VAE-based latent-space classification of RNO-G data
This work addresses noise classification for the RNO-G neutrino detector, which is incremental as it applies an existing VAE method to new data from this specific domain.
The paper tackled the problem of classifying noise classes in RNO-G neutrino detector data by using a variational autoencoder's latent space, achieving automatic detection and qualitative separation of multiple event classes, including physical wind-induced signals, for both noisy and quiet stations.

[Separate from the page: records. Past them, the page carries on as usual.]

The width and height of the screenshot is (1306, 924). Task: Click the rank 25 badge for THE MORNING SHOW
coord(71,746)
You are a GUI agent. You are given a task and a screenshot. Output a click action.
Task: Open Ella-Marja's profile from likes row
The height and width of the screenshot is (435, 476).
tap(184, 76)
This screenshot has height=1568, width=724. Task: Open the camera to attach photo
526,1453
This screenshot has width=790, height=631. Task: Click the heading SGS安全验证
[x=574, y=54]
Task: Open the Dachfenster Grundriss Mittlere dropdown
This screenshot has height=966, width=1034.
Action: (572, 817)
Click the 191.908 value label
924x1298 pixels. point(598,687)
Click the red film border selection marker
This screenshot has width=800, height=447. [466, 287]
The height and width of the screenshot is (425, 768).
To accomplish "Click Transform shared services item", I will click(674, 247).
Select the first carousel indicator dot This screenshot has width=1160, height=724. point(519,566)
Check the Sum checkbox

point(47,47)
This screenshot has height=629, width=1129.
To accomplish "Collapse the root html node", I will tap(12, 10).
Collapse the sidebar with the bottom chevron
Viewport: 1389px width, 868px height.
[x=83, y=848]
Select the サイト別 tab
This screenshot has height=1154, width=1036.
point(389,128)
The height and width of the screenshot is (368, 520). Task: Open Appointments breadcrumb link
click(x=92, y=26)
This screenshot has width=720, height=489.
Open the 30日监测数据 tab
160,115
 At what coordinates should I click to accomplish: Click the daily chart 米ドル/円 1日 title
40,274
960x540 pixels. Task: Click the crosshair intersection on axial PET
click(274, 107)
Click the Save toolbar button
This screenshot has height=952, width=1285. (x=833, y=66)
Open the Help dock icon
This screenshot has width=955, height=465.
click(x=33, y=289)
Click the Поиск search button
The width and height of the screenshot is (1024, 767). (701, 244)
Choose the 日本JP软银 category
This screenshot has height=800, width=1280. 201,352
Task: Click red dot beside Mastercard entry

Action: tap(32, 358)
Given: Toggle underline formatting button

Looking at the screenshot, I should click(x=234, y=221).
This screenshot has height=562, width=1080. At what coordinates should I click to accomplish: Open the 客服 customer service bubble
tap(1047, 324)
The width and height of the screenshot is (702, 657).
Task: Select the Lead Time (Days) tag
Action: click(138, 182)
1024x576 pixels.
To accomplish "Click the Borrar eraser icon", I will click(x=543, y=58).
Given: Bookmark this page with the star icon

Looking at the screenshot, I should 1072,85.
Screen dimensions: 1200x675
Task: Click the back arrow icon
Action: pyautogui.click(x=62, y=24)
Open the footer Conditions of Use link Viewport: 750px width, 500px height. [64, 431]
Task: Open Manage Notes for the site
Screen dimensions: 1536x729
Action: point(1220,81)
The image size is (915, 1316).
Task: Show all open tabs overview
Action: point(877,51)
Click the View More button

The Radio Neutrino Observatory in Greenland (RNO-G) is a radio-based ultra-high energy neutrino detector located at Summit Station, Greenland. It is still being constructed, with 7 stations currently operational. Neutrino detection works by measuring Askaryan radiation produced by neutrino-nucleon interactions. A neutrino candidate must be found amidst other backgrounds which are recorded at much higher rates -- including cosmic-rays and anthropogenic noise -- the origins of which are sometimes unknown. Here we describe a method to classify different noise classes using the latent space of a variational autoencoder. The latent space forms a compact representation that makes classification tractable. We analyze data from a noisy and a silent station. The method automatically detects and allows us to qualitatively separate multiple event classes, including physical wind-induced signals, for both the noisy and the quiet station.